YOUR GOAL: Which lines in the data below contain the word "agent"? Pull each of them out.

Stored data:
..........
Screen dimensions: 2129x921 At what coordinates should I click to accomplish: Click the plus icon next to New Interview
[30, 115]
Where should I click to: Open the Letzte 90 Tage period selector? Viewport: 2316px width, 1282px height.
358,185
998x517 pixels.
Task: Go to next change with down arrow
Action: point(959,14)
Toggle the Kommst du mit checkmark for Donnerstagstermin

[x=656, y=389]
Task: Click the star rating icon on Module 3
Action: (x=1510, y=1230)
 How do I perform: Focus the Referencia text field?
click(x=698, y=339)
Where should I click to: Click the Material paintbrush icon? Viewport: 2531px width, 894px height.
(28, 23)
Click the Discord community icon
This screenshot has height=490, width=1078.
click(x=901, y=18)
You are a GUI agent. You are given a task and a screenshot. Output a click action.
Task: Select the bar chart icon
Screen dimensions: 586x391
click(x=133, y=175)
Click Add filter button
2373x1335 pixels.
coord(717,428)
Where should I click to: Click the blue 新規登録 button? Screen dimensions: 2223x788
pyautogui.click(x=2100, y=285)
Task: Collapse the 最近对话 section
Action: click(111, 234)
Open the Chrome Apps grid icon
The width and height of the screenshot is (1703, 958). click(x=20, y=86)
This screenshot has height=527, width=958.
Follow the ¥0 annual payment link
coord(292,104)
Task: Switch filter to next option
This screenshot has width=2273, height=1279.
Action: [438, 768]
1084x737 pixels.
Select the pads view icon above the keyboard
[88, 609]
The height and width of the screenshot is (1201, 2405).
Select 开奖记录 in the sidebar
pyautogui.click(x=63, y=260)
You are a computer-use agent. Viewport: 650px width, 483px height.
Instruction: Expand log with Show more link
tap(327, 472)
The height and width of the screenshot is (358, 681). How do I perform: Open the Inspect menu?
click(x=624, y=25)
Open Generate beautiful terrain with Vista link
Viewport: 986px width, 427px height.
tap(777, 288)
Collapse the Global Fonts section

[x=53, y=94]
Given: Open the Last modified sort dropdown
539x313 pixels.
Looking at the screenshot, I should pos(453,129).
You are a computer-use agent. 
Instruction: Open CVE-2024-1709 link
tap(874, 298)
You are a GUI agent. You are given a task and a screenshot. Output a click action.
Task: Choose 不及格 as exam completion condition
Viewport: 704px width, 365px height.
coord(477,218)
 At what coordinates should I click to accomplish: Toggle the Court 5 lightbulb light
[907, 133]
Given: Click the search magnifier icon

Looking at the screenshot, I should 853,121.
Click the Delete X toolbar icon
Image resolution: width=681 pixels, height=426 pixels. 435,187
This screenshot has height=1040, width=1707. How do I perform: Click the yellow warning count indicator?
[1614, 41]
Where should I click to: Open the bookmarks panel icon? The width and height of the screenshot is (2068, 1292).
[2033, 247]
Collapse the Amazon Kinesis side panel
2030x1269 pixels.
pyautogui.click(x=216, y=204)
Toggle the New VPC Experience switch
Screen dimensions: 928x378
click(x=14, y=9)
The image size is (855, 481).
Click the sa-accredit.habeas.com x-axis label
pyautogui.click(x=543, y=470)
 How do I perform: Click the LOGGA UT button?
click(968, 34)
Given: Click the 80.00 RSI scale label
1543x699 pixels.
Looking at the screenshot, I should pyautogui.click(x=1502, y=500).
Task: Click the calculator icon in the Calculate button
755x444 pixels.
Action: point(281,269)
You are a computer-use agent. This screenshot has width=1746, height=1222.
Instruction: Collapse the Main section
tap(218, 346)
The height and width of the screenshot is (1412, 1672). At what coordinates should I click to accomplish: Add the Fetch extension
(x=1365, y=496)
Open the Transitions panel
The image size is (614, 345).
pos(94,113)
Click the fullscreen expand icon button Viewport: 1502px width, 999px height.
..........
SOLUTION TO THIS PROBLEM:
You are a GUI agent. You are given a task and a screenshot. Output a click action.
You are a computer-use agent. Viewport: 650px width, 483px height.
You are a computer-use agent. 
You are a GUI agent. You are given a task and a screenshot. Output a click action.
You are a computer-use agent. This screenshot has width=1746, height=1222.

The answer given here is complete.